**Aim**
Recast the records below as a JSON list of strings, one string for each line, with blank lines left out.

**Task input**
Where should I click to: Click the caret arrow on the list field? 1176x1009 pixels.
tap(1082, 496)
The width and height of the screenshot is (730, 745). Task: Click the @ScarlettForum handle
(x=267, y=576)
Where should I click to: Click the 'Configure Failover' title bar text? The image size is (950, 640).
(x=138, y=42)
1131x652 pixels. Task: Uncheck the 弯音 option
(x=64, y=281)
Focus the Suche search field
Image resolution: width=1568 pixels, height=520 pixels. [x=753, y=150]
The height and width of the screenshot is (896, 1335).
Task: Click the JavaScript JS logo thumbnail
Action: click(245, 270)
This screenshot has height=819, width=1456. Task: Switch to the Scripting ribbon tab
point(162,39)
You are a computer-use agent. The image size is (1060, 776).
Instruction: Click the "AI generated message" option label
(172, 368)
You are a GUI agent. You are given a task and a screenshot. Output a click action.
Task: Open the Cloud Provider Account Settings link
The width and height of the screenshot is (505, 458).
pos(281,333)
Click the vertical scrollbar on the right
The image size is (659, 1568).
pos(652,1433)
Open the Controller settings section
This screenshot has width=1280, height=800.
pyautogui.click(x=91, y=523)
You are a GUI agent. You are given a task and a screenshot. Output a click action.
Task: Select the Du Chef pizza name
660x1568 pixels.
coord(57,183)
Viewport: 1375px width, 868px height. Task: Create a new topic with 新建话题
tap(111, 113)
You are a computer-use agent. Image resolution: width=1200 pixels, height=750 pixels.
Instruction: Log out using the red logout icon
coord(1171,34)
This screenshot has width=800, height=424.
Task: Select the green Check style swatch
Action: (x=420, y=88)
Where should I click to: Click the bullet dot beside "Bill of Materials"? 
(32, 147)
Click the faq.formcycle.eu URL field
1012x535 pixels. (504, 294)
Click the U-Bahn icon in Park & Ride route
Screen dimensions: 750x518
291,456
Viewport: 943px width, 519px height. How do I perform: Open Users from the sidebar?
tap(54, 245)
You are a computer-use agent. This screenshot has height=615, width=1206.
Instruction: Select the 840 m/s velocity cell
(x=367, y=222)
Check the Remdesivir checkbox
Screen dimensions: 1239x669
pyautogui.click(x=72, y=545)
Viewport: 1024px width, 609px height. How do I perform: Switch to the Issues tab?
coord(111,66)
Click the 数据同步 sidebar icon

**Response for this exercise**
[
  "Where should I click to: Click the caret arrow on the list field? 1176x1009 pixels.",
  "tap(1082, 496)",
  "The width and height of the screenshot is (730, 745). Task: Click the @ScarlettForum handle",
  "(x=267, y=576)",
  "Where should I click to: Click the 'Configure Failover' title bar text? The image size is (950, 640).",
  "(x=138, y=42)",
  "1131x652 pixels. Task: Uncheck the 弯音 option",
  "(x=64, y=281)",
  "Focus the Suche search field",
  "Image resolution: width=1568 pixels, height=520 pixels. [x=753, y=150]",
  "The height and width of the screenshot is (896, 1335).",
  "Task: Click the JavaScript JS logo thumbnail",
  "Action: click(245, 270)",
  "This screenshot has height=819, width=1456. Task: Switch to the Scripting ribbon tab",
  "point(162,39)",
  "You are a computer-use agent. The image size is (1060, 776).",
  "Instruction: Click the \"AI generated message\" option label",
  "(172, 368)",
  "You are a GUI agent. You are given a task and a screenshot. Output a click action.",
  "Task: Open the Cloud Provider Account Settings link",
  "The width and height of the screenshot is (505, 458).",
  "pos(281,333)",
  "Click the vertical scrollbar on the right",
  "The image size is (659, 1568).",
  "pos(652,1433)",
  "Open the Controller settings section",
  "This screenshot has width=1280, height=800.",
  "pyautogui.click(x=91, y=523)",
  "You are a GUI agent. You are given a task and a screenshot. Output a click action.",
  "Task: Select the Du Chef pizza name",
  "660x1568 pixels.",
  "coord(57,183)",
  "Viewport: 1375px width, 868px height. Task: Create a new topic with 新建话题",
  "tap(111, 113)",
  "You are a computer-use agent. Image resolution: width=1200 pixels, height=750 pixels.",
  "Instruction: Log out using the red logout icon",
  "coord(1171,34)",
  "This screenshot has width=800, height=424.",
  "Task: Select the green Check style swatch",
  "Action: (x=420, y=88)",
  "Where should I click to: Click the bullet dot beside \"Bill of Materials\"? ",
  "(32, 147)",
  "Click the faq.formcycle.eu URL field",
  "1012x535 pixels. (504, 294)",
  "Click the U-Bahn icon in Park & Ride route",
  "Screen dimensions: 750x518",
  "291,456",
  "Viewport: 943px width, 519px height. How do I perform: Open Users from the sidebar?",
  "tap(54, 245)",
  "You are a computer-use agent. This screenshot has height=615, width=1206.",
  "Instruction: Select the 840 m/s velocity cell",
  "(x=367, y=222)",
  "Check the Remdesivir checkbox",
  "Screen dimensions: 1239x669",
  "pyautogui.click(x=72, y=545)",
  "Viewport: 1024px width, 609px height. How do I perform: Switch to the Issues tab?",
  "coord(111,66)",
  "Click the 数据同步 sidebar icon"
]